▶ Directions for this task: Wherever a line holds the word "each", copy that line from the data.

▶ Provided data:
===============
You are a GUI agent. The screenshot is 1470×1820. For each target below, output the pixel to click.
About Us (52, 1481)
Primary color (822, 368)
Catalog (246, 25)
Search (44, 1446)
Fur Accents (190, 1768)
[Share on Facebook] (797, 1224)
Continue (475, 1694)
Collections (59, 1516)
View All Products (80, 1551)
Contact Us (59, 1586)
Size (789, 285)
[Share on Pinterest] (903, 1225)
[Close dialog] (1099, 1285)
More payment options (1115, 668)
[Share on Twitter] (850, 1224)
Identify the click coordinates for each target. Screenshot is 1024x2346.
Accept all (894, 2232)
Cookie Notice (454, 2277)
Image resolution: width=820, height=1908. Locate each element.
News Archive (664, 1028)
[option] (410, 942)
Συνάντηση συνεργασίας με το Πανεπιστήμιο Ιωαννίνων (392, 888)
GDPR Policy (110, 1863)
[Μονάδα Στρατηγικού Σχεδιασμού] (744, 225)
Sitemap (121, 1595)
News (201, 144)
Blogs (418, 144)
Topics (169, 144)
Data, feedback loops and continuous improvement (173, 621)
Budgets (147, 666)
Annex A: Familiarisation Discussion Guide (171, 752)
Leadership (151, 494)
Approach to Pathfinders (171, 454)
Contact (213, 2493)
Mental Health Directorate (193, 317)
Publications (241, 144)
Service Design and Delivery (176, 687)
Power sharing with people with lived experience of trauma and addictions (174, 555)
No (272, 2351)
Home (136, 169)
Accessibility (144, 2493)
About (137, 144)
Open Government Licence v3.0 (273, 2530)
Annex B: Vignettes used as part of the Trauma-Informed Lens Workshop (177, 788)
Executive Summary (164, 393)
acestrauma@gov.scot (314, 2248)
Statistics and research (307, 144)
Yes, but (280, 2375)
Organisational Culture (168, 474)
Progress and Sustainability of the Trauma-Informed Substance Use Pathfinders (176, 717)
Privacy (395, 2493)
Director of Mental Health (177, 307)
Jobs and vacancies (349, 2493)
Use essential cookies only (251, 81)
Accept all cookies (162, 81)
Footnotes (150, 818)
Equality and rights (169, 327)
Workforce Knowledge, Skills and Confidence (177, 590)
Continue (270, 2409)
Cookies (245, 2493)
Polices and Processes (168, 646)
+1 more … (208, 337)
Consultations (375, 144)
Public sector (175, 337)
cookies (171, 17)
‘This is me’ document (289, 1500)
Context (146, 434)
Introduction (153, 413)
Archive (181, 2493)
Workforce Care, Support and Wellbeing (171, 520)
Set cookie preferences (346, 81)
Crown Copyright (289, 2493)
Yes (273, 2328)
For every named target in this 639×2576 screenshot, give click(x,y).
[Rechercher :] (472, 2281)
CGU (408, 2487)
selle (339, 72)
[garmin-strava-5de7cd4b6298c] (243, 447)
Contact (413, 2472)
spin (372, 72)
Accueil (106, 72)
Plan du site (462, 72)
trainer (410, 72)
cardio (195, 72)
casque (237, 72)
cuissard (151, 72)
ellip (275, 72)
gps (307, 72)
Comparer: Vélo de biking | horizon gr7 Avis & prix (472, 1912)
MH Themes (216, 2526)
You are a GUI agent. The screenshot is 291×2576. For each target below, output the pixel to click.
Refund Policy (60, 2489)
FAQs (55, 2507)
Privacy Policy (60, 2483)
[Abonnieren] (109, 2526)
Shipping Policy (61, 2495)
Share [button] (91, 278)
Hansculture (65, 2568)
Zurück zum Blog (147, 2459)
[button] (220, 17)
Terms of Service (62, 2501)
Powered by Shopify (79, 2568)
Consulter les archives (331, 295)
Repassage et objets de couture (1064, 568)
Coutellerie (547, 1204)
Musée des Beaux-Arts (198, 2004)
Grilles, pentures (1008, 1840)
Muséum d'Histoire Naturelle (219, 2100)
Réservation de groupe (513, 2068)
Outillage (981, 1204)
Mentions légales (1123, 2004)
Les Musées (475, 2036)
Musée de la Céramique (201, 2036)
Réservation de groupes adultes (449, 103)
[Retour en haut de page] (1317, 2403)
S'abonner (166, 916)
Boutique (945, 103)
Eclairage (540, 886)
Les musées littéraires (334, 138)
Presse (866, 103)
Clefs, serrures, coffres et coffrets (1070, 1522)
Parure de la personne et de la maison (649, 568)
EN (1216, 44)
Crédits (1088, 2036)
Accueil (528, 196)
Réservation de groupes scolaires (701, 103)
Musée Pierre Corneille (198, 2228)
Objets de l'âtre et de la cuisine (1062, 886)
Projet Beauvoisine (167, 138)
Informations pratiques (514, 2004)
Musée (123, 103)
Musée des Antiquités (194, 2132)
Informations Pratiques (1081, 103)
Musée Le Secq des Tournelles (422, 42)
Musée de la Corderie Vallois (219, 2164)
===============
▶ Expected output:
You are a GUI agent. The screenshot is 1470×1820. For each target below, output the pixel to click.
Identify the click coordinates for each target. Screenshot is 1024x2346.
Image resolution: width=820, height=1908. Locate each element.
You are a GUI agent. The screenshot is 291×2576. For each target below, output the pixel to click.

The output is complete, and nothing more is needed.